4.2.2 Direction of Fields from Moving Charges

AP Syllabus focus: 'The magnetic field from a moving charge is perpendicular to both the charge’s velocity and the position vector to the point in space.'

This subsubtopic is about identifying direction, not size. At any chosen point in space, the magnetic field from a moving charge is set by the geometry of the charge’s motion and the point’s location.

Core idea

A moving charge creates a magnetic field around itself, but that field does not point directly away from the charge and does not point along the charge’s motion. Instead, the field direction at a selected point depends on two vectors already present in the situation:

  • the charge’s velocity

  • the position vector from the charge to the point where the field is being found

Position vector: A vector drawn from the moving charge to the point in space where the magnetic field is being determined.

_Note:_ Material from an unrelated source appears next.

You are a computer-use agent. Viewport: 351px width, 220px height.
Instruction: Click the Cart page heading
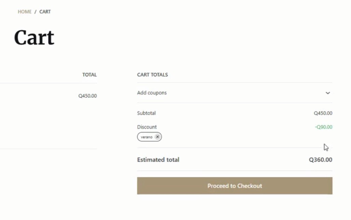[34, 38]
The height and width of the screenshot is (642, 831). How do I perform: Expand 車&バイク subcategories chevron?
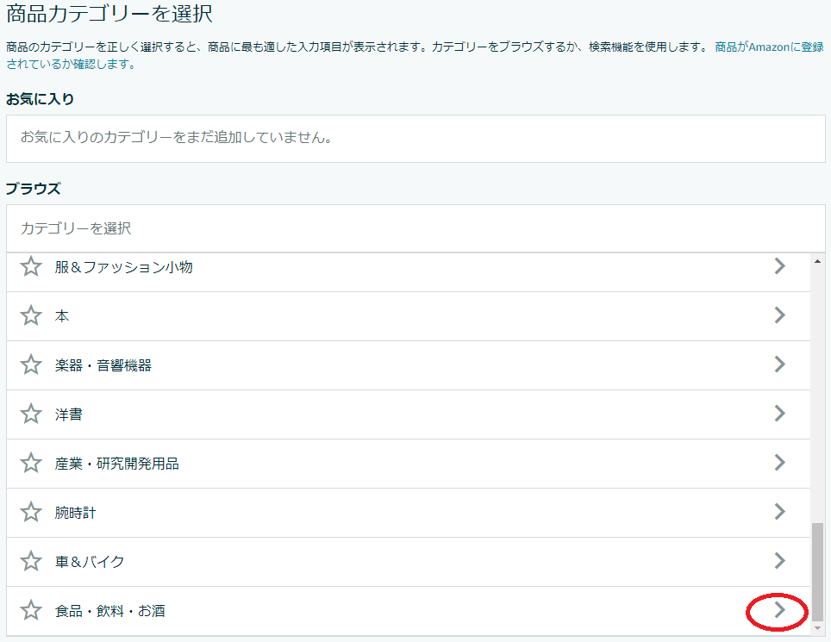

The magnetic field vector at that point must be perpendicular to both of these vectors. This means the direction of the field is determined by a three-dimensional relationship. In many diagrams, both the velocity and the position vector are drawn in the plane of the page, so the magnetic field often points into or out of the page.

This perpendicular rule is the essential idea for this subsubtopic. If a proposed magnetic field direction lies partly along the charge’s path or partly along the line connecting the charge to the observation point, it cannot be correct.

Building the direction from two vectors

To find the magnetic field direction at a point, imagine freezing the motion at one instant and then constructing the geometry.

  • First, identify the direction the charge is moving.

  • Next, draw the position vector from the charge to the observation point.

  • Then, determine the direction that is at right angles to both of those vectors.

Because there are two opposite directions that are perpendicular to the same plane, the sign of the charge matters. A positive charge gives one of those directions, while a negative charge gives the opposite direction.

This is why a positive charge and a negative charge moving in the same direction do not create magnetic fields pointing the same way at a given point. The location may be unchanged, and the motion may be unchanged, but reversing the sign of the source charge reverses the field direction.

A helpful geometric picture is that the magnetic field wraps around the line of motion of the charge.

Pasted image

Magnetic field lines form concentric circles around a straight “line source” (here, a current-carrying wire), illustrating the idea that the field direction is tangential rather than radial. The dot/cross symbols indicate current coming out of or going into the page, and the arrows show how the circulation direction reverses accordingly. Source

At points surrounding that line, the field vectors are tangent to a circular pattern. The important point here is not the size of the field, but the fact that the direction is always sideways relative to the motion.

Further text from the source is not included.